OVER the last year Liz MacGillivary has transformed an unkempt patch of land beside the South Beach Medical Centre in Ardrossan into a well-trodden gravel path, with £250 of funding from the Our Place Community Chest.

Liz has also been able to buy plants, fertiliser, weed killer and other gardening materials to grow plants around the path.

The gravel pathway gets a lot of foot traffic and Liz estimates that around 400 people walk across it every day.

It is used by travellers coming and going to the ferry terminal, dog walkers, diners going to the nearby restaurant and local residents who use it as a shortcut.

While Liz has been working on the land many members of the local community have stopped to chat to her about what she is doing and some have volunteered to help with the gardening.

Other passers-by have donated plants to Liz and she has even arrived to find plants lying beside the path for her to use from an anonymous supporter.

Previously the land had been covered in weeds and litter, and people frequently cut across the grass and had turned it into a slightly muddy patch.

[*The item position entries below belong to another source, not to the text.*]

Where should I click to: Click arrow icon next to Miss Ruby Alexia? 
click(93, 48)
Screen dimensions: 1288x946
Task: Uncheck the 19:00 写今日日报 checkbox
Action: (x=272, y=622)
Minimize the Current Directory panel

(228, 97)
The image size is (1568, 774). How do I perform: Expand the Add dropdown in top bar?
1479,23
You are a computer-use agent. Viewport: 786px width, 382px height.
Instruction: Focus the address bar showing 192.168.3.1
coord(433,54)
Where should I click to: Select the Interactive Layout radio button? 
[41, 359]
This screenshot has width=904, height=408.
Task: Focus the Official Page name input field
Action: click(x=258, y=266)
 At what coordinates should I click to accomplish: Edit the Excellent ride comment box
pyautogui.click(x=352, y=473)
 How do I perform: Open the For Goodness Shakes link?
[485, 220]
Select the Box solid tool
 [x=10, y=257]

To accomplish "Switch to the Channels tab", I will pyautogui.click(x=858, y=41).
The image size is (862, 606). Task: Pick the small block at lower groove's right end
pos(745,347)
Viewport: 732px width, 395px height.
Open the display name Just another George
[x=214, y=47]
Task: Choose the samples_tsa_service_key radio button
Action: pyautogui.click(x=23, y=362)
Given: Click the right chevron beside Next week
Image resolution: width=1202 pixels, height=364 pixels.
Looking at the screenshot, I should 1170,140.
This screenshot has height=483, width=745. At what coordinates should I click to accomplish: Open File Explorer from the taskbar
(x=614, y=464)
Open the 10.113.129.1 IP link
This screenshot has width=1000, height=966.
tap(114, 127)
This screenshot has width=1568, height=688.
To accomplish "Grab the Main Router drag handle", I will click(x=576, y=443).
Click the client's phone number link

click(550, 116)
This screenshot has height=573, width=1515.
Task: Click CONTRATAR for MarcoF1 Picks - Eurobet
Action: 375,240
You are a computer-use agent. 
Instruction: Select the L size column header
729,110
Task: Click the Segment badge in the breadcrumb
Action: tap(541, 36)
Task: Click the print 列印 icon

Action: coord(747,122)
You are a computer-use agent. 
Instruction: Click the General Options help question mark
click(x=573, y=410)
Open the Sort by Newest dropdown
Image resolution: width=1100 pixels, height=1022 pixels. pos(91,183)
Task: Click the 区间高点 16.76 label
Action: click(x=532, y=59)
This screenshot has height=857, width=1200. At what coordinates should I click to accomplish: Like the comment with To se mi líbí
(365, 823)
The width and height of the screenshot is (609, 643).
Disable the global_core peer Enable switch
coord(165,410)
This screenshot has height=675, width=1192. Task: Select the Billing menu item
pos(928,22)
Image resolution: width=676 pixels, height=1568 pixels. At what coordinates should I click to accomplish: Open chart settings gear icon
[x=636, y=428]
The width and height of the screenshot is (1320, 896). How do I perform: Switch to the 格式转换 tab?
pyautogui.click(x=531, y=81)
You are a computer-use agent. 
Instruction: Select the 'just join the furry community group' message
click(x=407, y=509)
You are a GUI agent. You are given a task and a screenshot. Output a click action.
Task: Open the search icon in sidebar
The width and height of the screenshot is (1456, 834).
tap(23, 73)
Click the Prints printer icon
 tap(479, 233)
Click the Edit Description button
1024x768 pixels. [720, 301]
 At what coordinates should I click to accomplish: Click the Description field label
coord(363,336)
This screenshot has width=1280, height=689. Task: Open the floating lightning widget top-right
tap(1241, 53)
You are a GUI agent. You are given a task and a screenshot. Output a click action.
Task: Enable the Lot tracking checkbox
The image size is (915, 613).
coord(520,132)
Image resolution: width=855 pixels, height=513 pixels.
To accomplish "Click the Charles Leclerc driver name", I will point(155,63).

Liz, who tends to the grounds of the medical centre across the street, had noticed that the land was in a poor state and felt it wasn’t a welcoming sight for Arran commuters travelling in from the nearby ferry terminal.

She was able to obtain £250 of National Lottery funding from the Our Place Community chest to buy gravel to make a path in the land and purchase the materials she needed to grow plants in the grass around it.

Liz continues to tend to the land and is grateful for the financial support as she says the path wouldn’t have been possible without it. In the future Liz would like to place a small environmentally- friendly statue beside the path if possible and encourages members of the local community to get in touch with ideas or materials they may have.